Au travail d’identification de la victime, de son assassin, des témoins, correspond une démarche quasi-religieuse, au long de laquelle Jenny ne pousse les autres à rien, mais se montre simplement disponible comme jamais.
La Fille inconnue n’est pas La Maladie de Sachs. Jenny n’est pas le réceptacle de toute la misère du monde, elle n’est pas perméable à l’émotion de ses patients. Il y a bien un effet radioscopique dans le film, avec la succession à l’écran de malades qui sont autant de témoins des petits ou gros dysfonctionnements de la société ou de la famille, mais l’enjeu n’est pas là. Les Dardenne sont documentés, pas documentaristes. Leur état des lieux court tout au long du film, il l’irrigue, sans occuper le devant de la scène. Sans ignorer ceux qui l’entourent, ils se préoccupent de Jenny. Une jeune femme célibataire pour qui un patient sûrement en chimio a composé une chanson. Cet homme lui dit « je t’aime » avec sa guitare et elle lui répond « je vais t’examiner ». La maladie de Jenny est donc l’inverse de celle de Sachs : comment arrêter de prendre le pas sur ses émotions alors que celles-ci constituent un poison professionnel ? « Je peux vous embrasser ? » sera l’une des dernières choses que dira Jenny, au terme d’une séquence inattendue qui élève d’un coup le whodunit au rang de récit philosophique.

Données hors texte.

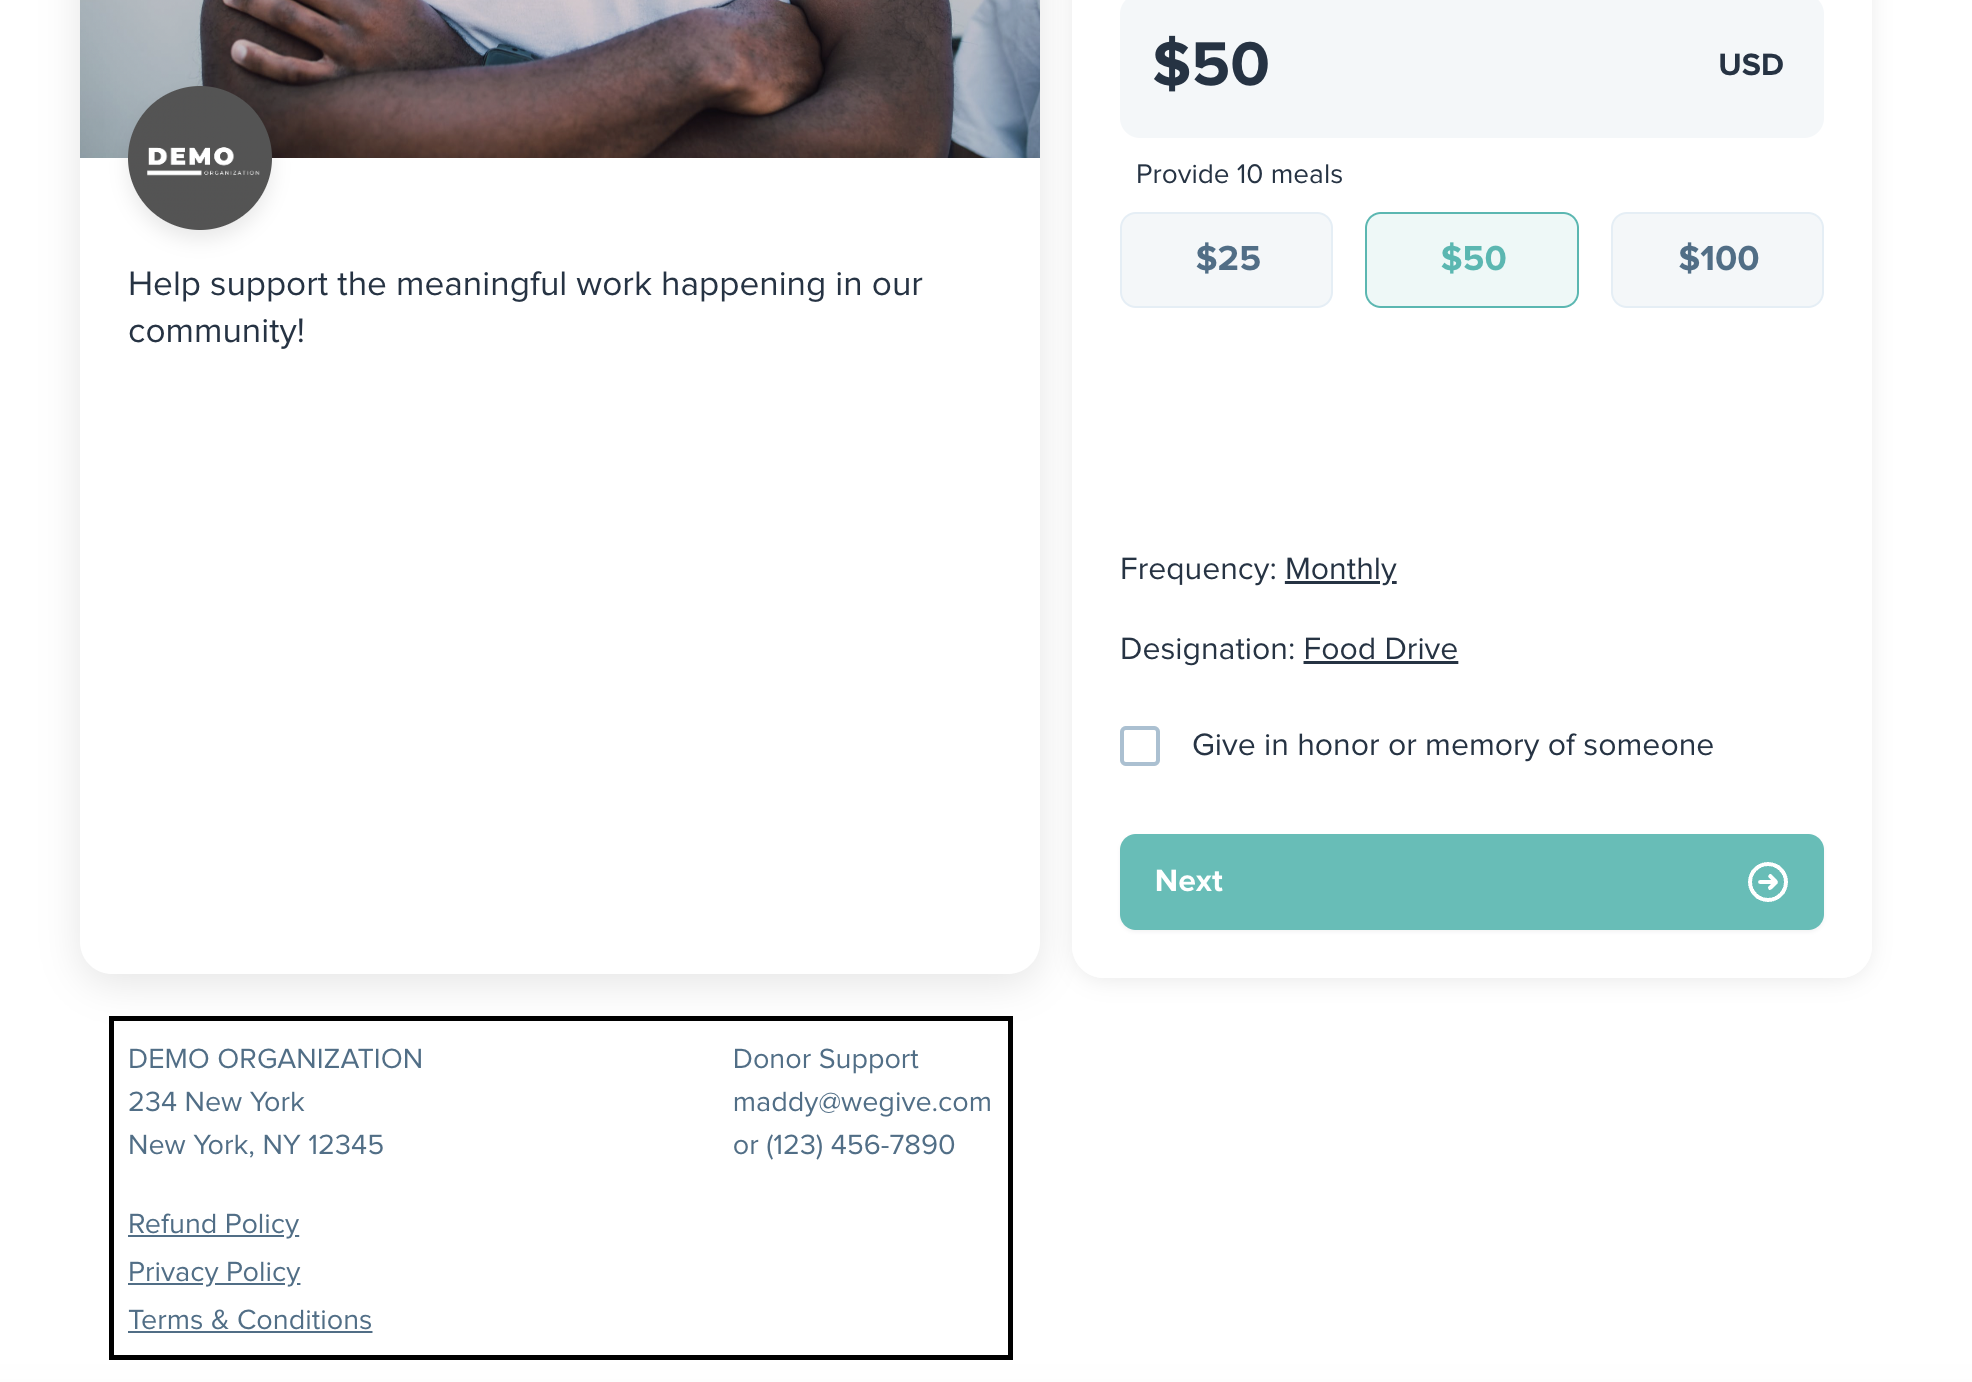The image size is (1972, 1382).
Task: Open the Terms & Conditions link
Action: pyautogui.click(x=250, y=1320)

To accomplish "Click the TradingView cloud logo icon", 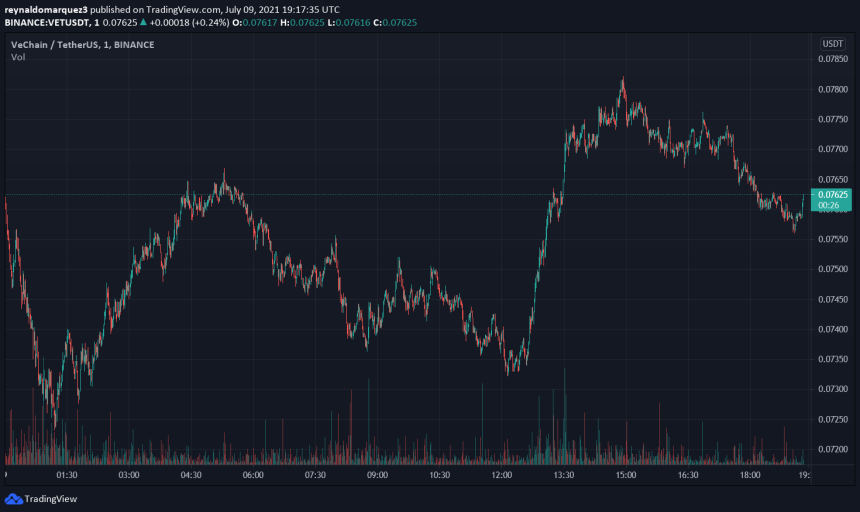I will point(14,499).
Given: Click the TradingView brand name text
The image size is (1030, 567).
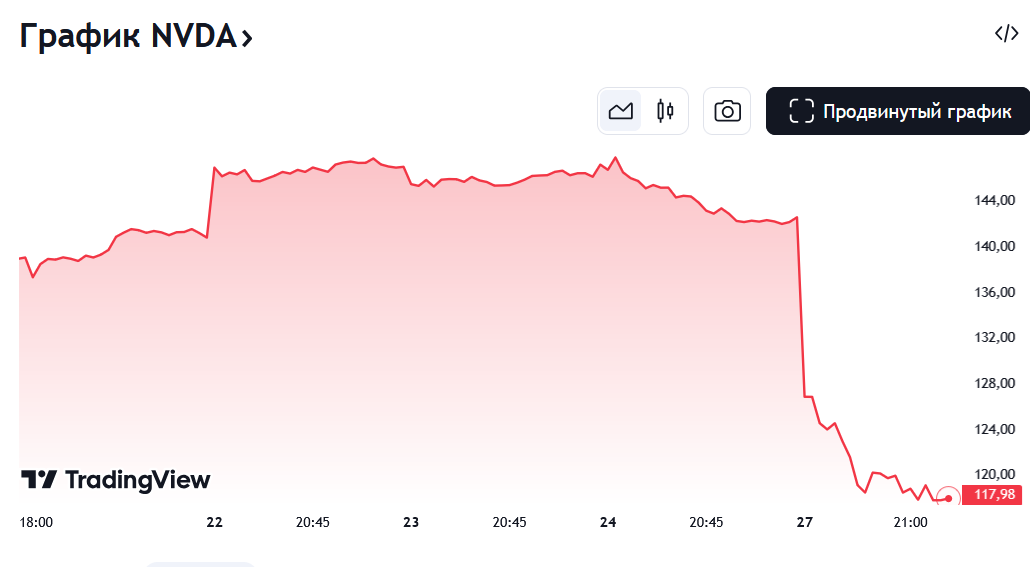Looking at the screenshot, I should 138,480.
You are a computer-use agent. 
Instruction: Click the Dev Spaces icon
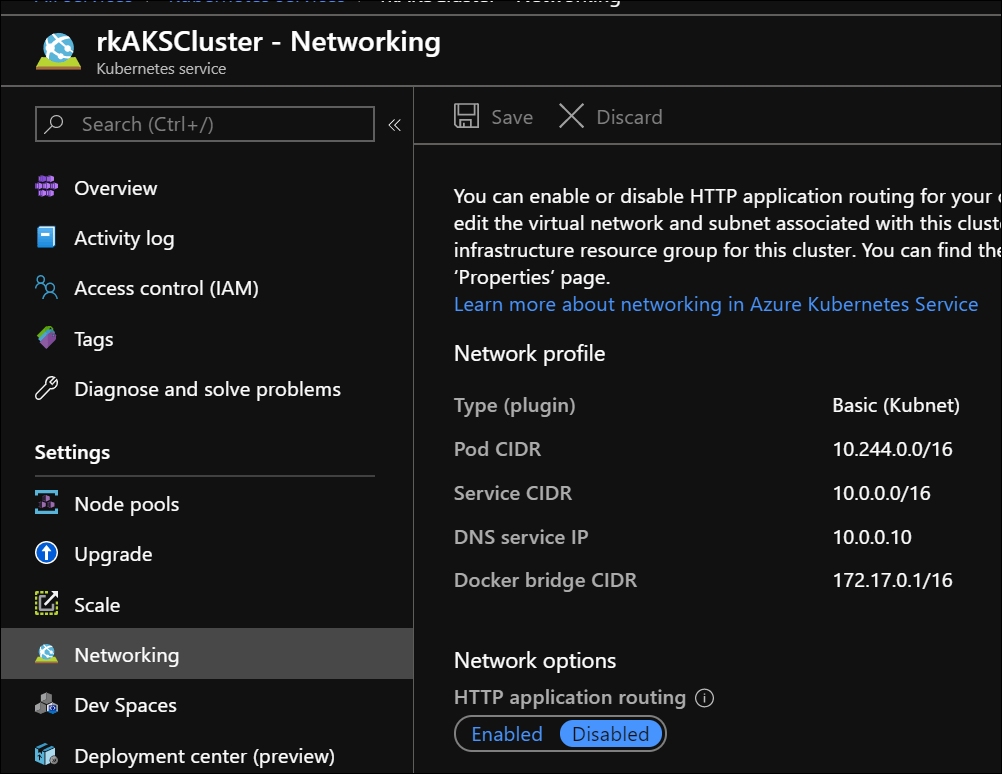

Car les Dardenne aiment plus le cinéma de genre qu’on ne veut bien le croire. Il y a du fantastique dans Le Silence de Lorna, du thriller dans Deux jours, une nuit, du film criminel dans L’enfant, policier dans Le Fils. La Fille inconnue est donc une enquête, mais heureusement, l’aboutissement de celle-ci ne signe pas la fin du film. Au travail d’identification de la victime, de son assassin, des témoins, correspond une démarche quasi-religieuse, au long de laquelle Jenny ne pousse les autres à rien, mais se montre simplement disponible comme jamais. Avec Coppola ou De Palma, elle resterait enfermée chez elle, à couvrir ses murs d’hypothèses et de photos. Avec les Dardenne, au contraire, elle ouvre sa porte, parce qu’à l’heure de l’isolement croissant et des frontières réactivées, il s’agit d’un geste politique, salutaire et parfois douloureux, pour ceux qui l’accomplissent comme pour ceux qui en bénéficient. Et comme ce geste est exécuté par Adèle Haenel, intense dans un rôle laissant peu de marge à la performance ou aux débordements, il est encore plus beau.
LA FILLE INCONNUE (Belgique, 2016), un film de Jean-Pierre et Luc Dardenne, avec Adèle Haenel, Olivier Bonnaud, Jérémie Rénier, Louka Minnella, Olivier Gourmet. Durée : 113 min. Sortie en salles le 12 octobre 2016.